* RECORDS TO USE:

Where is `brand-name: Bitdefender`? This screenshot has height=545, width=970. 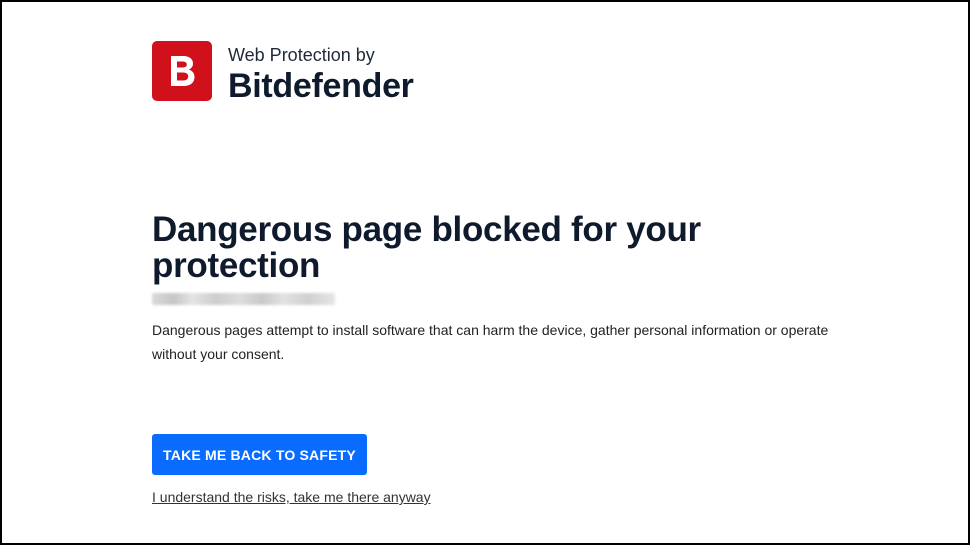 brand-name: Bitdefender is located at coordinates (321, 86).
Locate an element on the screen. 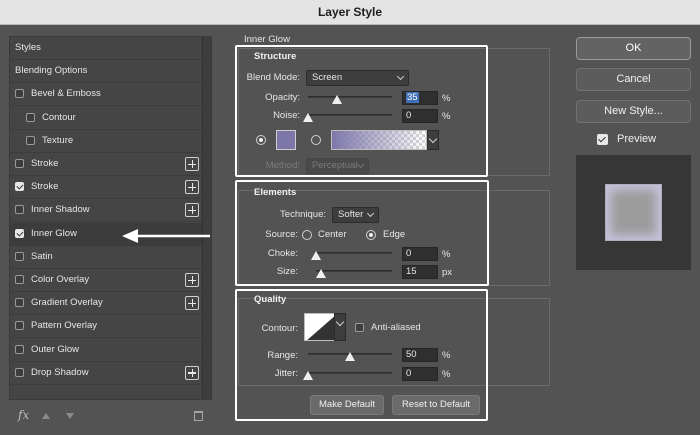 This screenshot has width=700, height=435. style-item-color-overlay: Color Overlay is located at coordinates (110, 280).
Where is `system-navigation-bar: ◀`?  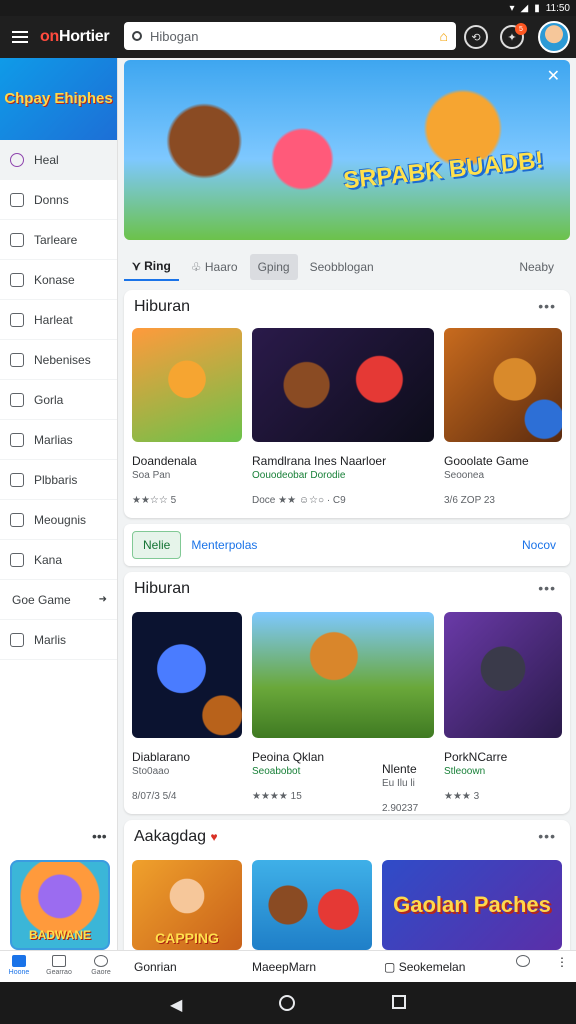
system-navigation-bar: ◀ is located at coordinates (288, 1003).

...

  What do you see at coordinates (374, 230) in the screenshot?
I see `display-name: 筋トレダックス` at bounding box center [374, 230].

* * *

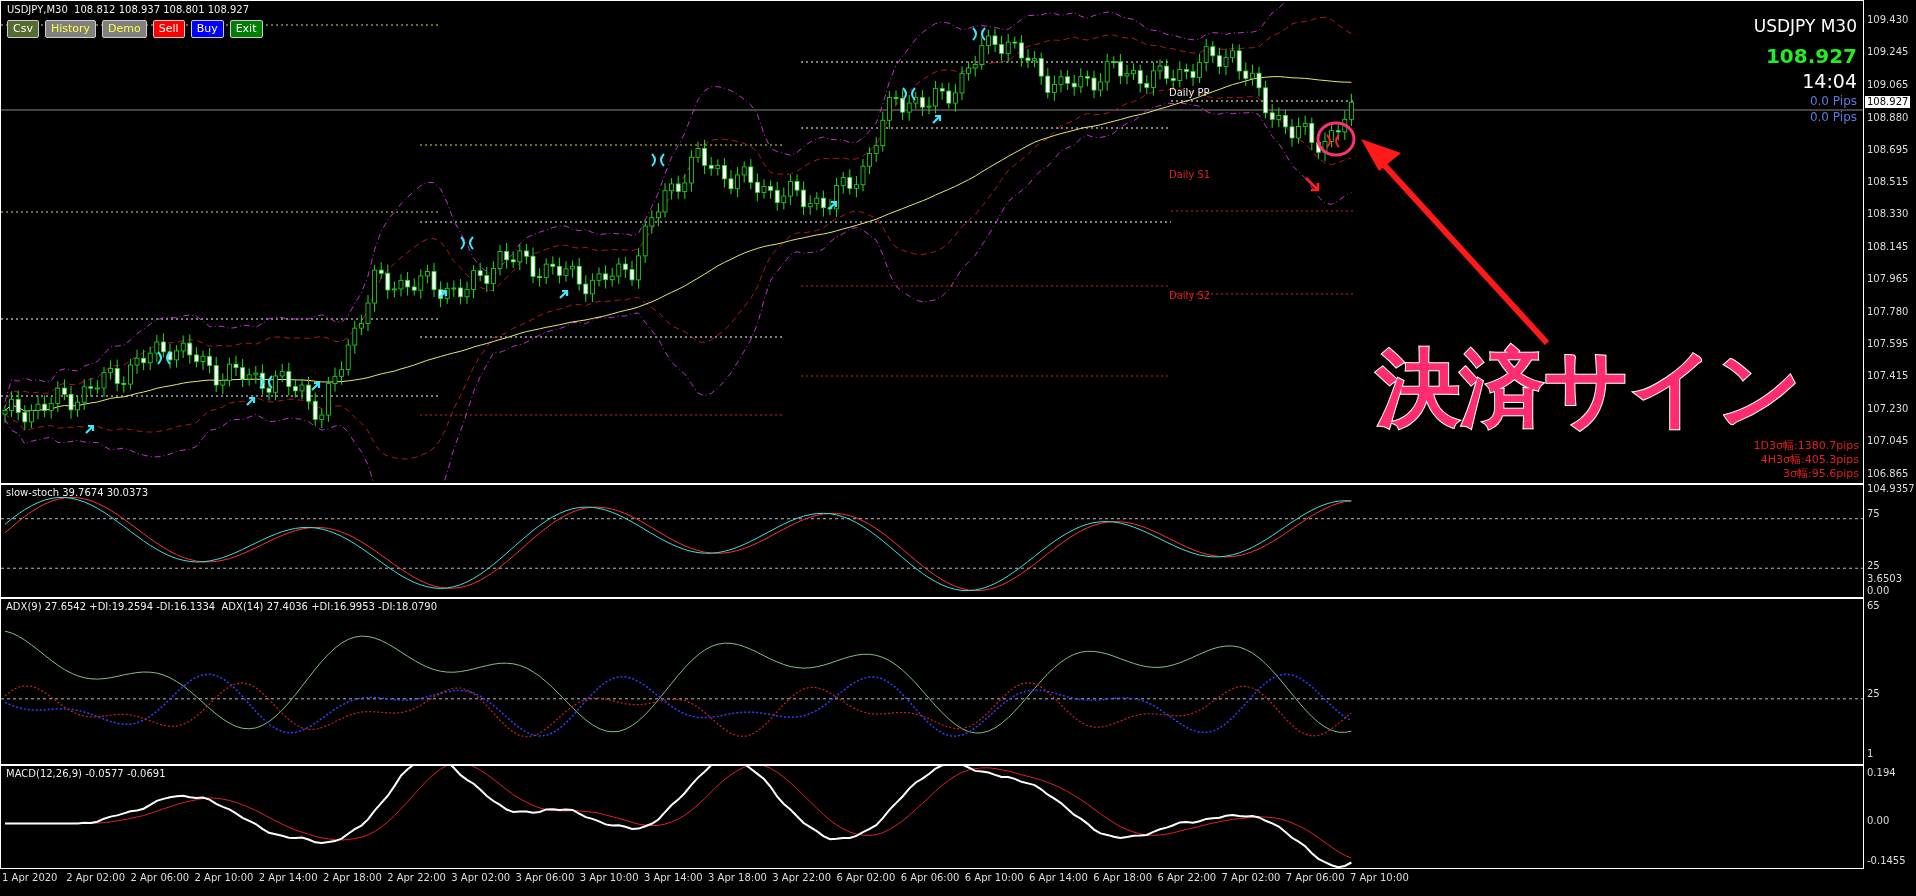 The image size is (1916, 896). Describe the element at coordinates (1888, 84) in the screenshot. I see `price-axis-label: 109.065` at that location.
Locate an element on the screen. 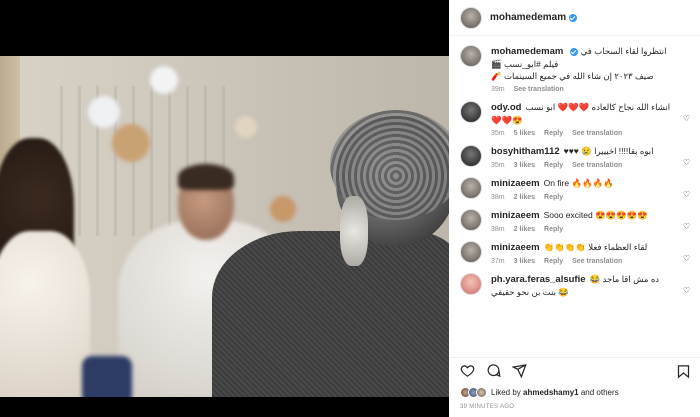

* PROBLEM:
Rewrite the records from the line that contains "What do you" through the line that contains "center [374, 230].", replacing "screenshot" with "screen capture" and leaving all else unchanged. Give only those lines.

* SOLUTION:
  What do you see at coordinates (374, 230) in the screen capture?
I see `display-name: 筋トレダックス` at bounding box center [374, 230].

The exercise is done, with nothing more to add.